- _What to produce_
Reproduce everything from the beginning of the material down to the line containing "coord(535,353)", with both ends included and nothing changed.

:: Provided records ::

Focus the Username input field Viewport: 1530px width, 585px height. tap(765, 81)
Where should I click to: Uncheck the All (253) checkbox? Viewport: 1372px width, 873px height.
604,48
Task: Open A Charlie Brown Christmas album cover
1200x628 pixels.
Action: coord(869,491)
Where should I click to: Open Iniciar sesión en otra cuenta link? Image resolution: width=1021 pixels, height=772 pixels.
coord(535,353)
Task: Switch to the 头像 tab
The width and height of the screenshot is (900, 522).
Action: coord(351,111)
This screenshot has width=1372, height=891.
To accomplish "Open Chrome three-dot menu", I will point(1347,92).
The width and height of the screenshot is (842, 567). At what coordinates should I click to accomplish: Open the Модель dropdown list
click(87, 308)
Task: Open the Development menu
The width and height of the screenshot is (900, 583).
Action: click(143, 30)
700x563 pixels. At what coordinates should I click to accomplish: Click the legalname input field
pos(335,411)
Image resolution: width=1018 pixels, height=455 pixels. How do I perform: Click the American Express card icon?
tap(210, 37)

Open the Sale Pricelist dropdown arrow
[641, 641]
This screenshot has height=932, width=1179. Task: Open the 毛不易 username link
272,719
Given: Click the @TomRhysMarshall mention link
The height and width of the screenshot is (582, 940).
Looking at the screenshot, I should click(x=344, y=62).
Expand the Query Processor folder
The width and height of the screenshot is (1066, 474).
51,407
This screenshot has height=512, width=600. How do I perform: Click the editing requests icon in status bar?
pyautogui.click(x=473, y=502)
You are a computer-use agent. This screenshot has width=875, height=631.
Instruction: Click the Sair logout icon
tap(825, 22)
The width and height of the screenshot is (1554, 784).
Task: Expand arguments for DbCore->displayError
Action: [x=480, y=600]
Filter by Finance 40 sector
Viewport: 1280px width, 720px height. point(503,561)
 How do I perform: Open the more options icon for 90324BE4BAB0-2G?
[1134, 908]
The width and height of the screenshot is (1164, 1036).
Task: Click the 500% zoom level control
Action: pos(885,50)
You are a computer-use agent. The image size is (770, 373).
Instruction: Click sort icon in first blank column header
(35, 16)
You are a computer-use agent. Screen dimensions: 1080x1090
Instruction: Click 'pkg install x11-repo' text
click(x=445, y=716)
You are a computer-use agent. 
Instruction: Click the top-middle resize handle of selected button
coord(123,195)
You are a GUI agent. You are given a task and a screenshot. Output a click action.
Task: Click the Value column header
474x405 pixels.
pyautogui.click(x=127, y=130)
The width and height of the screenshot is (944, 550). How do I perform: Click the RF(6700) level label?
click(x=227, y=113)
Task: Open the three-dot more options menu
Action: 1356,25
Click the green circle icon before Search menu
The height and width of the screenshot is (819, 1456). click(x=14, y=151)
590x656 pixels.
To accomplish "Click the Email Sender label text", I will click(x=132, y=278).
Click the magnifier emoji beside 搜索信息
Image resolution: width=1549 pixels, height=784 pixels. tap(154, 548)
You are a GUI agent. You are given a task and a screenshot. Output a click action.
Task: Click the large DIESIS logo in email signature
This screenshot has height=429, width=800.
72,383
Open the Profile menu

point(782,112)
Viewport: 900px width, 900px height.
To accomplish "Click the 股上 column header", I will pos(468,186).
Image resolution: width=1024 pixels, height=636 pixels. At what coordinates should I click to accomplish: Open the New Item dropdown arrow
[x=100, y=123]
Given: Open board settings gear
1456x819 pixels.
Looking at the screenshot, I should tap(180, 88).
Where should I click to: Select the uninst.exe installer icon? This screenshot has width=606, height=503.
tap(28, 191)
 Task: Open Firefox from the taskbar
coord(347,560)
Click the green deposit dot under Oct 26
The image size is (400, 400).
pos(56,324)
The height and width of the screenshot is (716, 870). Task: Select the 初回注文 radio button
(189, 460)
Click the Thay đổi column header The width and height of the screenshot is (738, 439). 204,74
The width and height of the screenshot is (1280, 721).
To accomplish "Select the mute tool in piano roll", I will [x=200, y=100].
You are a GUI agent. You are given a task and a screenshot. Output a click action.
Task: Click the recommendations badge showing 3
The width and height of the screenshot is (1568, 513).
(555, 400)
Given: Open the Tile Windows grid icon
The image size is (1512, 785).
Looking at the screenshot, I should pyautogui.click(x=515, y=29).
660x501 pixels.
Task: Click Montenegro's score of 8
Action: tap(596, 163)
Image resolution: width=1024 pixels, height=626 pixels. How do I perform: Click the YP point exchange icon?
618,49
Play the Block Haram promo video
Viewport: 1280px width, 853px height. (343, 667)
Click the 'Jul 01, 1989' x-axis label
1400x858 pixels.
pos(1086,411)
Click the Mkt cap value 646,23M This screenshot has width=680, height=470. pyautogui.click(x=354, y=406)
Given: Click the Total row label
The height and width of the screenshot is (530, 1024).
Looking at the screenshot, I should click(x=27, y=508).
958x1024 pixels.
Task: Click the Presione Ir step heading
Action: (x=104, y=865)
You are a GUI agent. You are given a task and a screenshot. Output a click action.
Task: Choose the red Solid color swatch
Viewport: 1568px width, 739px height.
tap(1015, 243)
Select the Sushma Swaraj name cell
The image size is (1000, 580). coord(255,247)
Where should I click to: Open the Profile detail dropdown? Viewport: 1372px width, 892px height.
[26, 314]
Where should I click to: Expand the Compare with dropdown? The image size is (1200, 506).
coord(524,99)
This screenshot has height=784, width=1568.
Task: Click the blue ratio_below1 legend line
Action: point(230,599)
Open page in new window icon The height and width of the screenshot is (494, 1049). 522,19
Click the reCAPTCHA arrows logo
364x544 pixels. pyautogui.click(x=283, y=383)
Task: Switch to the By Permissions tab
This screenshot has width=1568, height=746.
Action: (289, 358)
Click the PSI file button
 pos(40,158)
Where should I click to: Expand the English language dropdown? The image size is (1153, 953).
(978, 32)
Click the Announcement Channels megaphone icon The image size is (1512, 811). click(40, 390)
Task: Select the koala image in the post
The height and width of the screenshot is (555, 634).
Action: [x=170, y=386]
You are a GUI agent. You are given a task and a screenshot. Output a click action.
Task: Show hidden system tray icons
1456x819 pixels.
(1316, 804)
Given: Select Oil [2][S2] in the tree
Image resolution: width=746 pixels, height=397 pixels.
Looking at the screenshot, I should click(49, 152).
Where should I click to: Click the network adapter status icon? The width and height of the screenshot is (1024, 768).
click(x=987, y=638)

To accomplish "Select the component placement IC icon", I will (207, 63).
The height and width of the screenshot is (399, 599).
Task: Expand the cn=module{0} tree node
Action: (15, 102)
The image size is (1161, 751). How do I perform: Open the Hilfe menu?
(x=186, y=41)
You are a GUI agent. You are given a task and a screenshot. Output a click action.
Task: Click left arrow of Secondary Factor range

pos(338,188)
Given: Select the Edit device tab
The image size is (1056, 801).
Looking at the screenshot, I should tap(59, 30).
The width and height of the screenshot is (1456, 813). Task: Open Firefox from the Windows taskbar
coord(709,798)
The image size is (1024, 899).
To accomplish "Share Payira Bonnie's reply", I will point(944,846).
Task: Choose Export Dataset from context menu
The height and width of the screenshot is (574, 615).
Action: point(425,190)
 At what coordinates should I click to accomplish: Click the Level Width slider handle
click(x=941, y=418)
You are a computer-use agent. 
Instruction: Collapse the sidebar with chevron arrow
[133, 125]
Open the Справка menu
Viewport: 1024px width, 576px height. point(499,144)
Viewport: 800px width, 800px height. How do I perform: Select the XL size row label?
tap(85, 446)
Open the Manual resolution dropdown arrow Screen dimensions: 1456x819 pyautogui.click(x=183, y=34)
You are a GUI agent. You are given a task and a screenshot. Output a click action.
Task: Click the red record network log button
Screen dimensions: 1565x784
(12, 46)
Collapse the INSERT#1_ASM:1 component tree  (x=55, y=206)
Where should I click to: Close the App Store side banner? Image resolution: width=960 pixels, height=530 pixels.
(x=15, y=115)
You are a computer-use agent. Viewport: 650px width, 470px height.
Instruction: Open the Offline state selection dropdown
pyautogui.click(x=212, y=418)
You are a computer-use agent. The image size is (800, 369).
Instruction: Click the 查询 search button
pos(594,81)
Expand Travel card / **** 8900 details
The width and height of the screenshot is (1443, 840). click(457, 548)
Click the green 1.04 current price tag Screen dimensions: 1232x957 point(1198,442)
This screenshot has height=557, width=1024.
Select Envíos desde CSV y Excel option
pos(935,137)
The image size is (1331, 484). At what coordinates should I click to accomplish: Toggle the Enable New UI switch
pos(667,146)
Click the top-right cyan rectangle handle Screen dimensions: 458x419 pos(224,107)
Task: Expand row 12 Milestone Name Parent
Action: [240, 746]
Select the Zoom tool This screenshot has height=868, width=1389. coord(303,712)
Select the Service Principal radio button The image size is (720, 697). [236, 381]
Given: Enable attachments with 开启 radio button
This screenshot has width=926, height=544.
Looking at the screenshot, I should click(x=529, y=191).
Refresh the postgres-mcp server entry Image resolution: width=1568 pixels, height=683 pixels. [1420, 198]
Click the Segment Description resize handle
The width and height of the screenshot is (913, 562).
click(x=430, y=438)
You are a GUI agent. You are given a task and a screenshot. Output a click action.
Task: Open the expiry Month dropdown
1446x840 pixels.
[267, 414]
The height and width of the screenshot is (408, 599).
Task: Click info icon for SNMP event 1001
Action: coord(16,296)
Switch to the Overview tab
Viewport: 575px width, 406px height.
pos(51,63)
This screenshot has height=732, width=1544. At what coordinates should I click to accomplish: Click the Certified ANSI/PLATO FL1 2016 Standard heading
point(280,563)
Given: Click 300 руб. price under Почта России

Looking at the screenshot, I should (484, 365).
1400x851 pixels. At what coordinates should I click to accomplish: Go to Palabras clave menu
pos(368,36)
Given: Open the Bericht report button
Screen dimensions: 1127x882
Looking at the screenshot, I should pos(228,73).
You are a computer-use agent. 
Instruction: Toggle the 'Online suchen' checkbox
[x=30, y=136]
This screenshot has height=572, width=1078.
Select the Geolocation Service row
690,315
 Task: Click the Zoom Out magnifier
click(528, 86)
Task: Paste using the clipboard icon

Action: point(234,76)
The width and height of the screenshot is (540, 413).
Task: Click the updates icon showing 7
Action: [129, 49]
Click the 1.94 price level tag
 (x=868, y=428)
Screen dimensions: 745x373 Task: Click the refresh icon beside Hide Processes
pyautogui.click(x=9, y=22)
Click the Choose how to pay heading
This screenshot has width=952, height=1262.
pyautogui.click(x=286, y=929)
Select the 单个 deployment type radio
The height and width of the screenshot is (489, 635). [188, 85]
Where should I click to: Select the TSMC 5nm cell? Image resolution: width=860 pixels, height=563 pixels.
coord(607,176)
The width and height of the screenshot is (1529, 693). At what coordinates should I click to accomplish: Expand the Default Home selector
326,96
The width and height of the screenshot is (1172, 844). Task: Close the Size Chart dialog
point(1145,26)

:::

- _Expected output_
Focus the Username input field Viewport: 1530px width, 585px height. tap(765, 81)
Where should I click to: Uncheck the All (253) checkbox? Viewport: 1372px width, 873px height.
604,48
Task: Open A Charlie Brown Christmas album cover
1200x628 pixels.
Action: coord(869,491)
Where should I click to: Open Iniciar sesión en otra cuenta link? Image resolution: width=1021 pixels, height=772 pixels.
coord(535,353)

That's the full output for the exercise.